平成19年11月1日 「不思議な御縁」
毎年11月をむかえると思い出す事があります。
数年前の事になりますが、ある二人の御兄弟が北海道からお寺を訪ねてこられました。話を聞くと、自分達の御先祖さんは、200年ほど前に鳥取の賀露港から船に乗り、開拓団として北海道に渡ったという事が分り、御先祖を尋ねてはるばる鳥取までやって来られたとの事でした。
お話を聞き、早速に学成寺の過去帳を調べてみると、なんと、おっしゃる名前の御先祖さんが書いてあるのが見つかりました。

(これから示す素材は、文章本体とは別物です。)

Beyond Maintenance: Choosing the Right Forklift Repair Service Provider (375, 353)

境内墓地に、ここは北海道に行かれた家のお墓だと、伝え聞いているところがある事を話し、お墓に行ったところ、おそらくここに間違いないという事で、お墓を掘り起こす事になりました。
午後になり、業者の方の手によって、お墓を掘り始めたところ、土台の石の下から50センチほどの小ぶりの墓石が出てきました。おそらく昭和20年の鳥取大地震で石塔が倒れ、そのまま土に埋もれていたのでしょう。正面には戒名、側面には御命日が記されている墓石を洗い、御命日を見てみると、その日は11月30日だったのですが、墓石に記された御命日は、なんと11月30日でした。たまたま尋ねて来られたその日が、御命日のお墓でした。お二人は涙を流して喜ばれ、私も思わず手を合わせ、しばし言葉が出ませんでした。
どんなに離れていようと、年月が過ぎていようと、時間も空間も越えて繋がる縁(えにし)を感じずにはおれませんでした。石塔は境内の無縁墓地にまつり、お二人は一握りの土を大切に胸に抱いて御先祖様と一緒に北海道へ帰って行かれました。
世の中、目に見えている物が全てではない事を感じる、忘れられない出来事となりました。いろんな縁(えにし)により生かされている事を感じながら、毎日を前向きに元気に送りたいものです。